FAIRification of IsoSeq Evidence-driven annotation of the biodiversity - representative image

Science cluster

LS RI - Life Sciences

Summary

The ERGA (European Reference Genome Atlas) and ENA (European Nucleotide Archive) play vital roles in preserving genomic diversity, contributing to the Earth BioGenome Project (EBP), which aims to sequence all eukaryotic species. As the need to understand species' resilience to climate change intensifies, effective genome annotation becomes crucial. Our research group has developed SQANTI3, a quality control tool for long-read transcriptomic data, which filters inaccurate models to enhance genome annotations. The project team proposes leveraging SQANTI3 alongside the FAIR principles to create an open-source, standardised IsoSeq evidence-driven annotation pipeline. This initiative will refine genome annotation practices, support broader European and global genomic projects, and facilitate the characterisation of genomes for all species on Earth, addressing existing challenges in data integration and accuracy.

Research domains:
Life Sciences
Partner(s):
Spanish National Research Council-Institute for Integrative Systems Biology
Project team member(s):
Ana Conesa, Alejandro Paniagua

Challenge

Open Science project, Open Science Service

The project tackles the urgent need to understand species' resilience to climate change, impacting ecosystems and conservation efforts. A major challenge lies in improving genome annotation, essential for organising and preserving genomic data. While advancements in long-read sequencing (lrRNA-seq) support large-scale projects like the Earth BioGenome Project, integrating this data into annotation pipelines remains problematic due to noise and inaccuracies.

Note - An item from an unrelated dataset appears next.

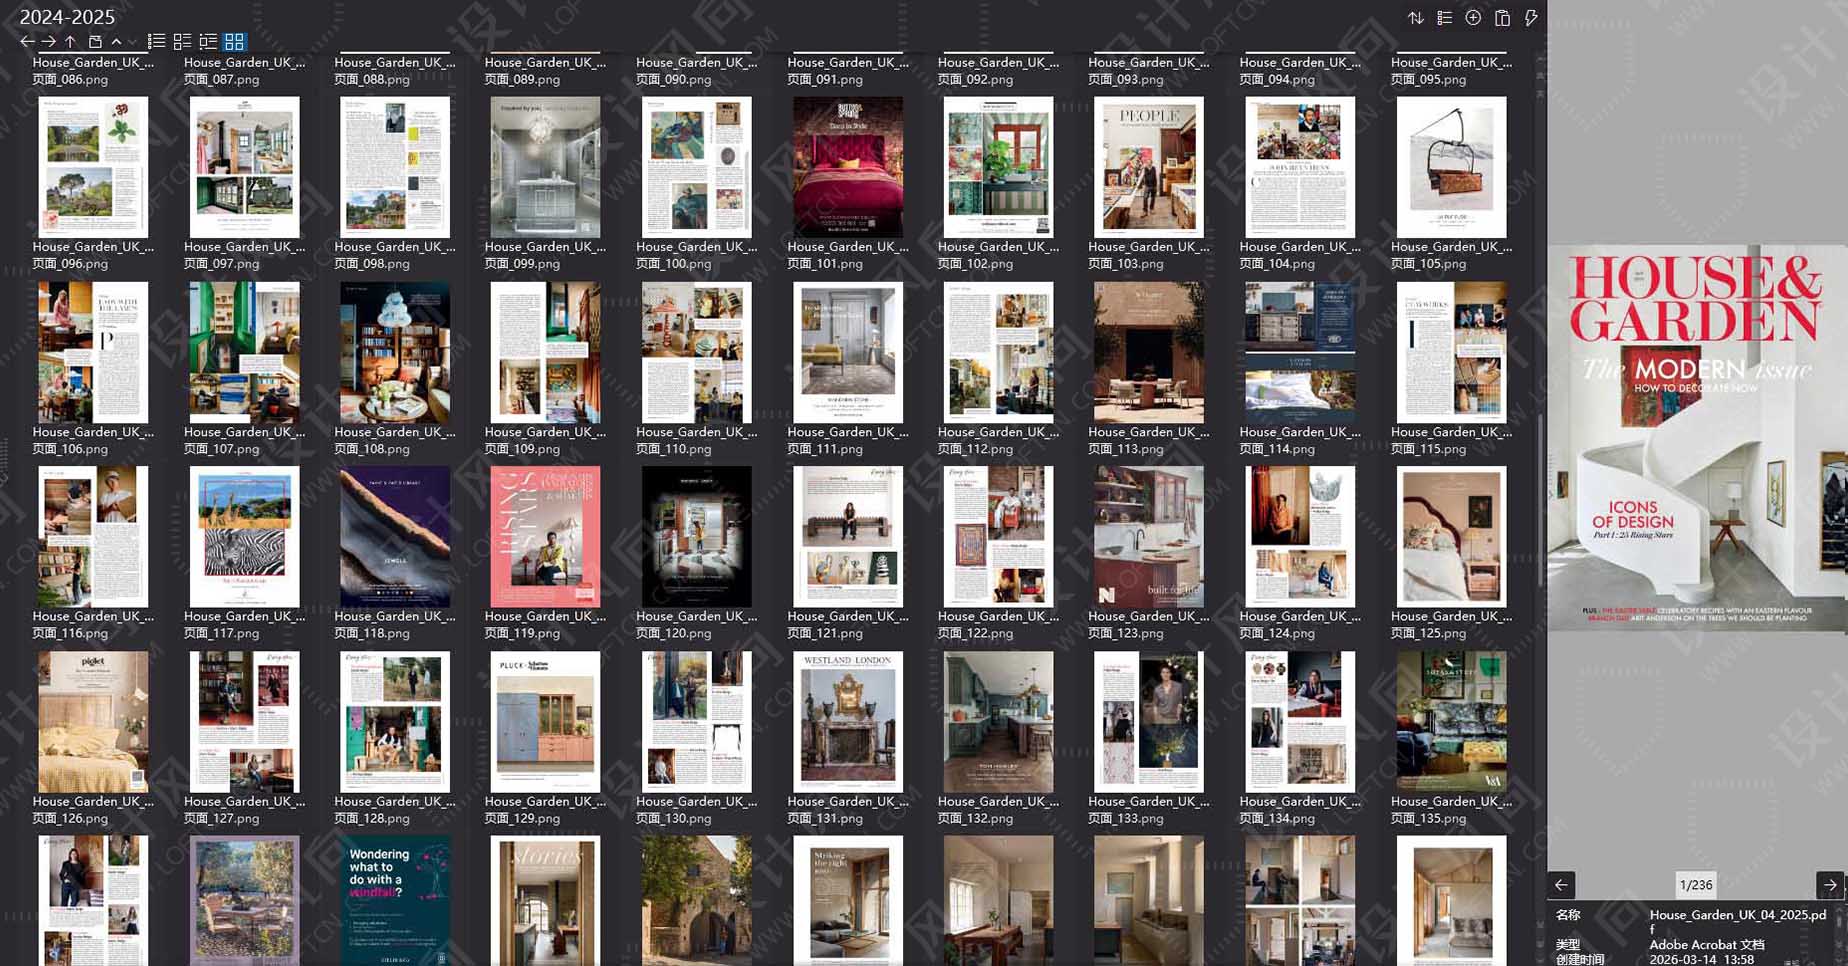Click the clipboard paste icon
This screenshot has width=1848, height=966.
coord(1502,17)
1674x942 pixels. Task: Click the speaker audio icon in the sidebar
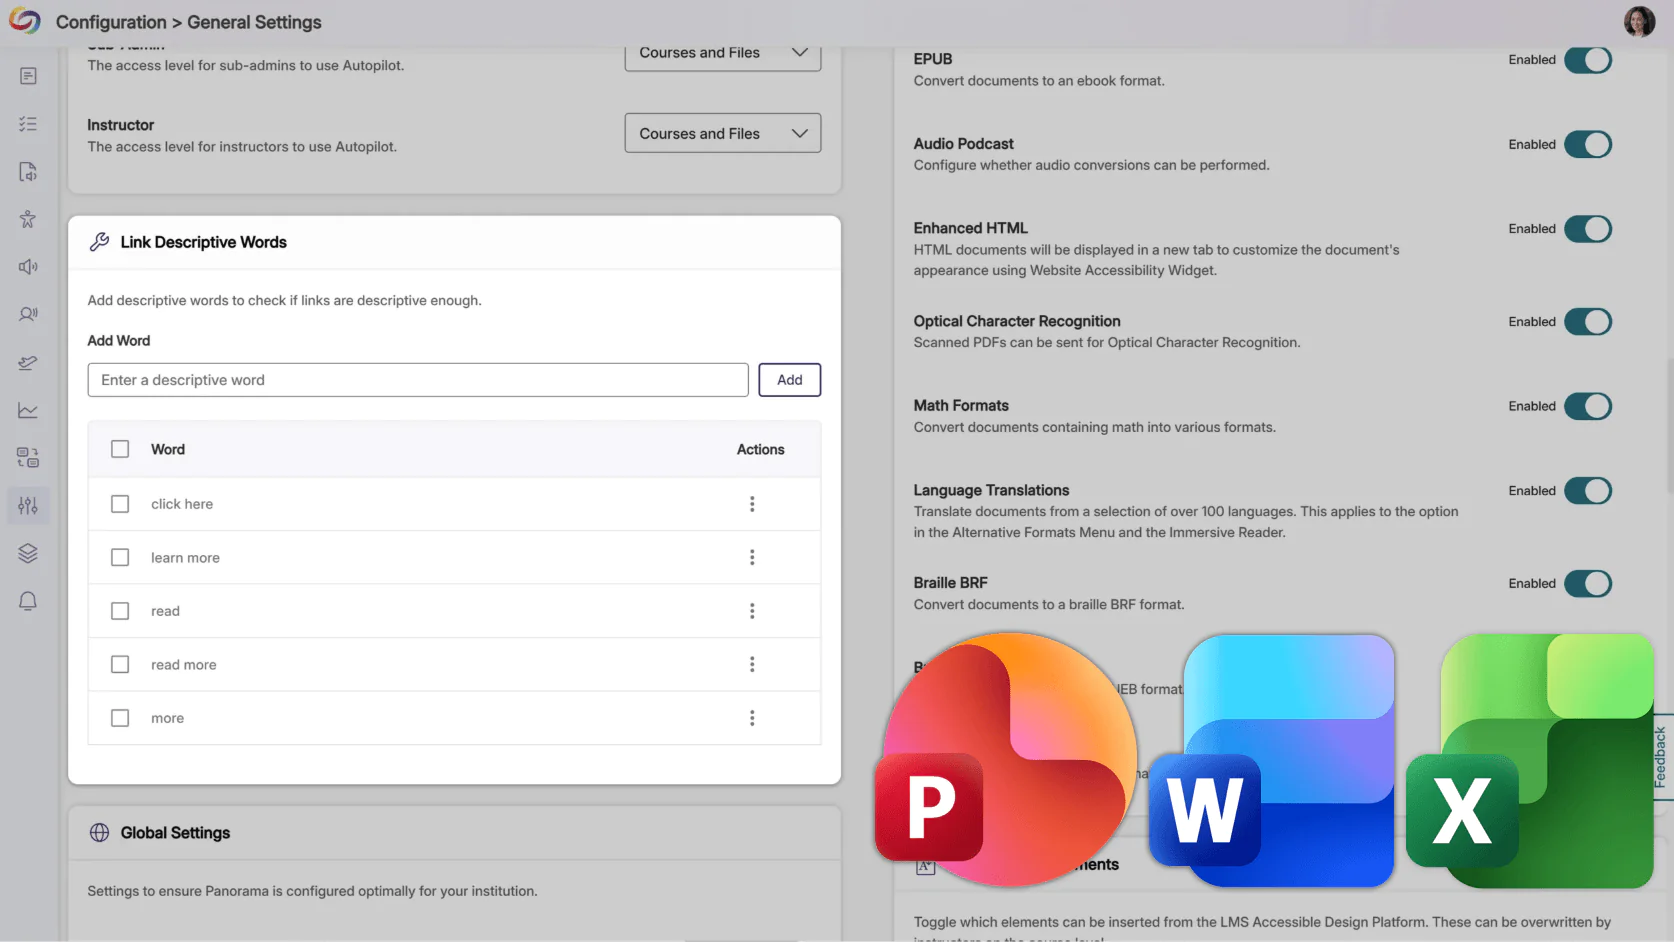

Current guidelines lack specific instructions for utilising full-length RNA sequences, highlighting the need for better data integration and reuse in future annotation efforts.

Solution

The project addresses a critical gap in the current genome annotation landscape for biodiversity by developing a thoroughly benchmarked pipeline for long-read-driven genome annotation within the ERGA pilot project. This pipeline will be designed for seamless integration with existing genome annotation efforts, significantly enhancing the quality of annotations. Additionally, it will effectively utilise existing IsoSeq data and promote the generation of new data to further improve annotation accuracy.

Scientific Impact

This project is expected to significantly enhance the quality of both current and future genome annotations through the development of an improved annotation pipeline and the effective utilisation of existing sequencing data in open-access databases.


Keywords
biodiversity, Earth BioGenome Project, genome annotation, genome characterisation, IsoSeq, IsoSeq evidence-driven annotation pipeline
Project start date:
Project duration:
24 months

Principal investigator

Ana Conesa - PI - FAIRification of IsoSeq Evidence-driven annotation of the biodiversity project
Ana Conesa
Spanish National Research Council-Institute for Integrative Systems Biology
BIO

Ana Conesa is a Research Professor at the Institute for Integrative Systems Biology, Spain, interested in understanding genome-wide functional aspects of gene expression. She has pioneered the development of tools for genome annotation, multi-omics integration, and long-read transcriptomics, including Blast2GO and SQANTI. A strong drive in her research is helping the genomics community to bridge the gap between data and knowledge by creating bioinformatics tools that everybody can use. She is co-founder of Biobam Bioinformatics, a start-up that provides bioinformatics tools for biologists.

QUOTE
"Earth Biodiversity Genome projects demand  new methods that leverage the newest sequencing technologies for genome annotation. We join the power of Long-read sequencing and the Open Source software SQANTi to develop a standardised genome annotation pipeline for the European Reference Genome Atlas."